【完結】身代わりの男装姫

鳥柄ささみ

文字の大きさ
上 下
6 / 53

第五話 密会

しおりを挟む
「峰葵、今いいかしら」
「どうぞ」

 夜更けすぎ、誰も周りにいないのを見計らって峰葵の部屋に忍び込む。

 いくら王と宰相とはいえ、男と女。
 下手にこの二人が睦んでると噂が立つと、花琳が余暉の身代わりの王として君臨していることをよく思っていない上層部が黙っていない。

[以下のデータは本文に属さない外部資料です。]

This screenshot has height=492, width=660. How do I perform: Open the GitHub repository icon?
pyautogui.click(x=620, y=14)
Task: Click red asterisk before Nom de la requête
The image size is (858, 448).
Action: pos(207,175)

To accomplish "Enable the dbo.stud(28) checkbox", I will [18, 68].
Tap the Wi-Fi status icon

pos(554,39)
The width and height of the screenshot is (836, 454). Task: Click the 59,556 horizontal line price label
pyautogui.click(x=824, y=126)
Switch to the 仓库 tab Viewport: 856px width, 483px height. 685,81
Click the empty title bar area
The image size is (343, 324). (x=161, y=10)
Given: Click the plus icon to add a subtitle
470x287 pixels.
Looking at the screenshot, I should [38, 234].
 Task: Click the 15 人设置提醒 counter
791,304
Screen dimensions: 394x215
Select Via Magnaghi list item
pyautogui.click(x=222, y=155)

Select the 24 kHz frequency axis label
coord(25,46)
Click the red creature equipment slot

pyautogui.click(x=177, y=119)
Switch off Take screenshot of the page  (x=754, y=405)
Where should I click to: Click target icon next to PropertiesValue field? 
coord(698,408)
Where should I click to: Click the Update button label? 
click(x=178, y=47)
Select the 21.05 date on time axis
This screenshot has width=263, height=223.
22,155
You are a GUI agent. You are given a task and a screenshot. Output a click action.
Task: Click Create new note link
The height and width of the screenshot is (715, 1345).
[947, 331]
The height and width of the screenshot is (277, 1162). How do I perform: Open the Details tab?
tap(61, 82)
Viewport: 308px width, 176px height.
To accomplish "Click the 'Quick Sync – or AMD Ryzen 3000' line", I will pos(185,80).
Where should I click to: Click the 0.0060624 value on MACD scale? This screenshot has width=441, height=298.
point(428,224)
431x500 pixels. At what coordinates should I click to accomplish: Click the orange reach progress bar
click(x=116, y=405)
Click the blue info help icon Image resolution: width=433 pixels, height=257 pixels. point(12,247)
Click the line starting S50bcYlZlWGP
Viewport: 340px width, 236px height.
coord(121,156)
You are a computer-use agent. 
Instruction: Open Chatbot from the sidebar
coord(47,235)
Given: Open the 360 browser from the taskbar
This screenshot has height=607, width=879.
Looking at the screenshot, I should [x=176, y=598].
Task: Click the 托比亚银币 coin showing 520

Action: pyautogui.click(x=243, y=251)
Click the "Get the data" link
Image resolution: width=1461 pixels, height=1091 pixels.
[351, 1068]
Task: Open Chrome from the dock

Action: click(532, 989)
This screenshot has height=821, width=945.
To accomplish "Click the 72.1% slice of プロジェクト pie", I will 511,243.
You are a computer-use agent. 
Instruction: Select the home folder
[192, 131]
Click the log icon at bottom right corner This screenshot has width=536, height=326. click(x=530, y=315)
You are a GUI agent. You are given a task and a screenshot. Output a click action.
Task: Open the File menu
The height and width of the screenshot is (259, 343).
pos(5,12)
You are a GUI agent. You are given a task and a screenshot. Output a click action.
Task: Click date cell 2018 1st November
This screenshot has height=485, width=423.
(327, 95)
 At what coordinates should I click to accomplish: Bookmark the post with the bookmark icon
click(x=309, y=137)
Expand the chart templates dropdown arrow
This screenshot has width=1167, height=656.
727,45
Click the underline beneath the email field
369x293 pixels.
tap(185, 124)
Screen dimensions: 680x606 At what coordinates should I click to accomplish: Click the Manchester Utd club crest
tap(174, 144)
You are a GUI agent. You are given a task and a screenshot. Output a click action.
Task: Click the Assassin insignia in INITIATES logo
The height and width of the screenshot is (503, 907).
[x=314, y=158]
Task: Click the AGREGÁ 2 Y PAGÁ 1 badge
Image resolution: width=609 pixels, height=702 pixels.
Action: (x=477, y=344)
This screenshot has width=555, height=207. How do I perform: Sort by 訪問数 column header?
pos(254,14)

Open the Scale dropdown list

 そのため、花琳と峰葵が会うときはいつもこのように夜更けだった。

 花琳は部屋の中に潜り込むと、足早に一番奥の衝立の裏にある峰葵の寝具のところまで行く。
 もし万が一誰かが部屋に侵入してきた場合に、すぐさま寝具に身を隠すためである。

 今までそのような事態になったことは一度もなかったが、念には念を入れておくに越したことはない。

「誰にも見られていないか?」
「私を誰だと思っているの。そんなヘマするはずがないでしょう?」
「……ほう。日中は俺に見つかったというのに?」
「そ、それは……っ! ただ、ちょっと……間が悪かっただけよ」

 寝具に寝転がりながら尋ねる峰葵に、花琳はコソコソと声を小さくして顔を近づけて話す。

 以前からお互いに何か用があれば、このように周りに漏れ聞こえないよう至近距離で話し合っているのだが、最近はなんだかこの距離感がむず痒いと思っている花琳。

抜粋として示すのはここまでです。